State insurance regulators are helping a key member of Congress analyze the idea of offering long-term-care (LTC) benefits through Medicare supplement insurance policies.
House Ways and Means Committee Chairman Richard Neal asked for the help of the National Association of Insurance Commissioners (NAIC) in June, in a letter sent to NAIC President Eric Cioppa.
Neal — a Massachusetts Democrat — suggested that Medigap policies could make a good vehicle for offering some "long-term services and supports" (LTSS) benefits to older U.S. residents.
"Offering a front end LTSS benefit to seniors through a Medigap plan, even if limited to a modest lifetime cap, could provide some relief to family caregivers and might delay or prevent many seniors from spending down their savings to access Medicaid LTSS," Neal wrote in the letter.
Neal asked for the NAIC's help with figuring out whether adding limited amounts of LTC-type benefits to Medigap policies would really be affordable and practical.
Members of the NAIC's Senior Issues Task Force have been talking about how to respond. They put out a request for comments in June and discussed the Medigap LTC benefits concept during a conference call held Wednesday.
The History
Private insurers have been selling stand-alone long-term care insurance (LTCI) for decades, and they are also offering LTC benefits packaged with annuities and life insurance policies.
Insurance industry market researchers are not sure how well consumers really understand the term "long-term care," or how well they understand their coverage arrangements, but 15% of U.S. adults who participated in a Life Happens/LIMRA survey earlier this year said they believe they have some type of LTC coverage.
Traditionally, Medicaid — a program designed for people who are poor — has paid for nursing home care for poor people, and for other people who meet their states' Medicaid nursing home benefits eligibility requirements.
Medicare has paid for home medical care and skilled nursing facility care for people who were recovering from acute health care problems, not for people who need LTC or LTSS simply because they are getting older.
Consumers can use three main types of Medicare and Medicare-related coverage: traditional Medicare coverage, which is designed to pass responsibility for many types of costs, such as deductibles and co-payments, on to enrollees; Medicare Advantage plans, which try to provide soup-to-nuts coverage for the enrollees, without large out-of-pocket costs; and Medicare supplement insurance policies, which are designed to fill in many or most of the gaps in traditional Medicare coverage.

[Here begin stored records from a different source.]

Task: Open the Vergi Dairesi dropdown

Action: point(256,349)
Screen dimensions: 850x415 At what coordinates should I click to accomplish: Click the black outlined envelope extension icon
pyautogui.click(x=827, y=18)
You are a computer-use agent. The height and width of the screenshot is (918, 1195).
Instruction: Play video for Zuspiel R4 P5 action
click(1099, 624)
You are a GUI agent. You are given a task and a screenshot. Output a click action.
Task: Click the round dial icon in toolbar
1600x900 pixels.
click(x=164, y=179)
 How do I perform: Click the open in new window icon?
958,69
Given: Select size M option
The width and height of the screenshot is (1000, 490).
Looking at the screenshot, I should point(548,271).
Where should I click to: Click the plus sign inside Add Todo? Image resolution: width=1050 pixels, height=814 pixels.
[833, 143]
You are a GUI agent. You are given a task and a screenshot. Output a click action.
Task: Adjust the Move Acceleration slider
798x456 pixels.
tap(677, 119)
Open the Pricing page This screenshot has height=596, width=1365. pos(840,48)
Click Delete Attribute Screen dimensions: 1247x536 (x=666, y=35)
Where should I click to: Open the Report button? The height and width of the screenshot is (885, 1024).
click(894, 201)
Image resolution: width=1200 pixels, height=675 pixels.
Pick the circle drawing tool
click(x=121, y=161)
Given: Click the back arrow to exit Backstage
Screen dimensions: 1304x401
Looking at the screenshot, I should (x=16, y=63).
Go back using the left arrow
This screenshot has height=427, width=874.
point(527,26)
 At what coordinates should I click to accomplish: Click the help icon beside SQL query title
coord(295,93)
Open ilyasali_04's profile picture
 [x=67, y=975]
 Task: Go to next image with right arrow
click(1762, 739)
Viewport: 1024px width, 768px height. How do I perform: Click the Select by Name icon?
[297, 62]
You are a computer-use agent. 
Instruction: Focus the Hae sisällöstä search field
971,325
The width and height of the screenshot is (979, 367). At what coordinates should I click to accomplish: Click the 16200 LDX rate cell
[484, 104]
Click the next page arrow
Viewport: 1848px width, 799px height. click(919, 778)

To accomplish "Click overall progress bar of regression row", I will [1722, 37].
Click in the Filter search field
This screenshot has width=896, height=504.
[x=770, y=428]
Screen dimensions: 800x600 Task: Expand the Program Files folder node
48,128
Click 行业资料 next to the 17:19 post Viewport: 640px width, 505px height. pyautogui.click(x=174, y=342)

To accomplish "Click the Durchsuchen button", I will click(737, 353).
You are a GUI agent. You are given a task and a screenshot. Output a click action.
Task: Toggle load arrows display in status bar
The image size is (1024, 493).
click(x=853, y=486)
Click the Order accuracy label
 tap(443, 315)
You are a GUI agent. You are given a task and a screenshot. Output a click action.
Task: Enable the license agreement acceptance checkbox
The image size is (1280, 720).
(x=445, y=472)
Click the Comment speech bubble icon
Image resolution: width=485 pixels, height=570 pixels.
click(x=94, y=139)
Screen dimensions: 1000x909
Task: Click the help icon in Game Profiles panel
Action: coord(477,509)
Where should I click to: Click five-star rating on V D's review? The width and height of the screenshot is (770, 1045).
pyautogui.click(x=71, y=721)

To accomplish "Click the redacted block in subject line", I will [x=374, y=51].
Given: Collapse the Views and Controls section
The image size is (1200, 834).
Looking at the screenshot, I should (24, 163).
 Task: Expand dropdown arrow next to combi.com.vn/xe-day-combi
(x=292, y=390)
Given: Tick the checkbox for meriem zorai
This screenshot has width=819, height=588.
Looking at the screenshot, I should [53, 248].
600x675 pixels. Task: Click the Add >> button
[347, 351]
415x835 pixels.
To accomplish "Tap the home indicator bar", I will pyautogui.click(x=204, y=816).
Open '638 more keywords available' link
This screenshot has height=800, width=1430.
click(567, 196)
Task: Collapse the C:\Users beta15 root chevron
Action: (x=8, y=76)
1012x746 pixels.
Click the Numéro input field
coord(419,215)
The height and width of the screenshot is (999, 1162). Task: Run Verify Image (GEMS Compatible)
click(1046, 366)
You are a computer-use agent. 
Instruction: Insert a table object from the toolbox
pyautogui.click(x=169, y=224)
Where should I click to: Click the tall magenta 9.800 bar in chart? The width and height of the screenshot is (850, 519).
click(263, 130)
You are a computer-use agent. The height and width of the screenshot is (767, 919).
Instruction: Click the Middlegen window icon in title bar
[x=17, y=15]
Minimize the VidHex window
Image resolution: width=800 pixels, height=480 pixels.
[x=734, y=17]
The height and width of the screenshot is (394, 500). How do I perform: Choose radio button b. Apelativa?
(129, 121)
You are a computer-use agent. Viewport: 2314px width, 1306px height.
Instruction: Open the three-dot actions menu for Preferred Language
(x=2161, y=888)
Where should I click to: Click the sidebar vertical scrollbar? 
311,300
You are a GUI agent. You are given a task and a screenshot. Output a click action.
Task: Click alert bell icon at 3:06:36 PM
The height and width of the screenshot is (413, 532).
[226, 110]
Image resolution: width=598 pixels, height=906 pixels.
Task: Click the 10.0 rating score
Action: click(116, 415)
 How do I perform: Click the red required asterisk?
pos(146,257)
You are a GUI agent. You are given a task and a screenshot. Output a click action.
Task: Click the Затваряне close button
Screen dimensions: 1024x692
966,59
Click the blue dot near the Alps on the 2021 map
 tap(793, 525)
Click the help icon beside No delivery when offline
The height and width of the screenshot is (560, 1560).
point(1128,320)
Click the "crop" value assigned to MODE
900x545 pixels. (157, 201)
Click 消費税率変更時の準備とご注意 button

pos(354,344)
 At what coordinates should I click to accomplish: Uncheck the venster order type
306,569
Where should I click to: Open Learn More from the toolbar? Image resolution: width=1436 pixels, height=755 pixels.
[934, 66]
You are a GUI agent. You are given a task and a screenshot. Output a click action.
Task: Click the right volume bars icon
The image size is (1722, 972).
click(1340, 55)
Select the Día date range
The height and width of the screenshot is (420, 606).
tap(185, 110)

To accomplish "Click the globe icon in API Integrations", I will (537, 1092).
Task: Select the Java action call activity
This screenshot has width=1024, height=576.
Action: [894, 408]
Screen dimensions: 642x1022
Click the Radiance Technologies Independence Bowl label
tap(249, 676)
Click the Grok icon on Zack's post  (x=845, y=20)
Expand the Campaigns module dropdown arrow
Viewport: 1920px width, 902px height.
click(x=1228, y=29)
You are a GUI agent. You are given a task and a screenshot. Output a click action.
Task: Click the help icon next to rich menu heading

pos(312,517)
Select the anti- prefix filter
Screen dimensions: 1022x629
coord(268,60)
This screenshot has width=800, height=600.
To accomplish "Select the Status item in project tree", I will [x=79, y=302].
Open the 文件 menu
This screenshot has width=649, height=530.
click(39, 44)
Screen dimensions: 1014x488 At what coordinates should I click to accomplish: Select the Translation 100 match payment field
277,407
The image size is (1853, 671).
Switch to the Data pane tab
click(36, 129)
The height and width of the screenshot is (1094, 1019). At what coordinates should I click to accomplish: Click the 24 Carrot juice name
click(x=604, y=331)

The idea of the Medicare program offering true LTC benefits has a long, painful history.
In the 1988, when private insurers were much more enthusiastic about the idea of selling private LTCI coverage, Congress passed the Catastrophic Coverage Act of 1988. The act would have paid for a new Medicare nursing home care benefit by imposing an annual surtax of up to $2,100 per couple.
Congress ended up repealing the act in late 1989, after concerns that the surtax would be too burdensome and that the program would increase the federal budget deficit.
Medicare Social-Determinants-of-Care Benefits
The Trump administration's Centers for Medicare and Medicaid Services (CMS) shook up attitudes about Medicare benefits in 2018, by announcing that it would let providers of Medicare Advantage plans offer some coverage for the "social determinants of care" with their 2019 coverage. Earlier this year, CMS said it would expand the types of social determinants of care benefits Medicare Advantage plans cover offer with their 2020 coverage.
The announcements mean that a Medicare Advantage plan can add coverage for some home meal delivery services, house cleaning services, adult daycare services, or family caregiver respite services, if it thinks providing those benefits will help minimize an enrollees' overall care costs.